I'll always remember my Christmases.  I had the most fun with things that sparked creativity and imagination -- the box a huge present came in so easily became a castle or a pirate ship. The smaller boxes we taped together, making all sorts of ‘necessary’ additions to our cardboard wonders.

As I sit here this morning, wrapping a doll cradle for my granddaughter, I'm thinking about what my grandson said. It was all true. The cradle is a birthday gift I wish I could give to Baby Jesus.

Oh gee. Wait a second. Look at this ... I just finished a roll of wrapping paper and this long empty tube would make a superfantabulistic telephone! Hey, ya wanna play?


"A writer soon learns that easy to read is hard to write." ~CJ Heck


Wednesday, December 1, 2010

Feeling Alive


I think I told you, Robert and I headed northeast to New Hampshire last weekend for Thanksgiving with two of my daughters and their families. Since we all live so far apart, we always hold it on the Saturday after, to give everyone time to get there and no one has to leave because of work the next day. My family is used to it, having done it this way for nearly forty years -- we decided long ago, it wasn't the actual day Thanksgiving was on that was important. It's what we're thankful FOR that's important, that and of course, getting as many of us together in one place as we can, so we can all be thankful together.

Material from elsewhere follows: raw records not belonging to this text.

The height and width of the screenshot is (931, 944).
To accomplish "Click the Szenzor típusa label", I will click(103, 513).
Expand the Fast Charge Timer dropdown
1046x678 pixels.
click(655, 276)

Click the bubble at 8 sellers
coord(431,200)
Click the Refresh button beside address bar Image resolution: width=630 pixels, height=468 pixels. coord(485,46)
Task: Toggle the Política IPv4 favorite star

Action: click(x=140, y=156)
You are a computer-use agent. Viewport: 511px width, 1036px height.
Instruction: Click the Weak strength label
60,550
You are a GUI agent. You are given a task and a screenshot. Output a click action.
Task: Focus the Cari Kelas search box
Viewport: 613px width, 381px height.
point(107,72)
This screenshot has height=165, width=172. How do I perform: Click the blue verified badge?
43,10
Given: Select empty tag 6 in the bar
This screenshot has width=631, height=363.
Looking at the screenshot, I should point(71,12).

We had such a good time (big sigh) and many precious memories were saved. By being there, it meant I had been with all three of my daughters within a two-week period of time. I had also enjoyed the warm and wonderful fuzzies of having been with all nine of my grandchildren, too -- not an easy task when they're spread out in three different states, from North Carolina all the way up the coast to Connecticut and New Hampshire. Maybe next year, it will even be all three girls and their families ... I have so much to be thankful for.

As we were driving home on Monday, Robert paid me one of the nicest compliments I've ever received. "Honey, you're a wonderful lady, and I've always thought you have such a great personality ... but, Cath', when you're with your grandchildren ... that's when you really come ALIVE. Now I've seen the REAL you." (Thank you, sweet Robert)

I couldn't close this blog today without sharing a little happening ... Saturday, I found my three-year-old grandson with his finger up his nose to the second knuckle. I asked, "Would you like a tissue, sweetheart?"

My grandson: "No sanks, Grammy, I got it ..."

I hope your Thanksgiving was wonderful!!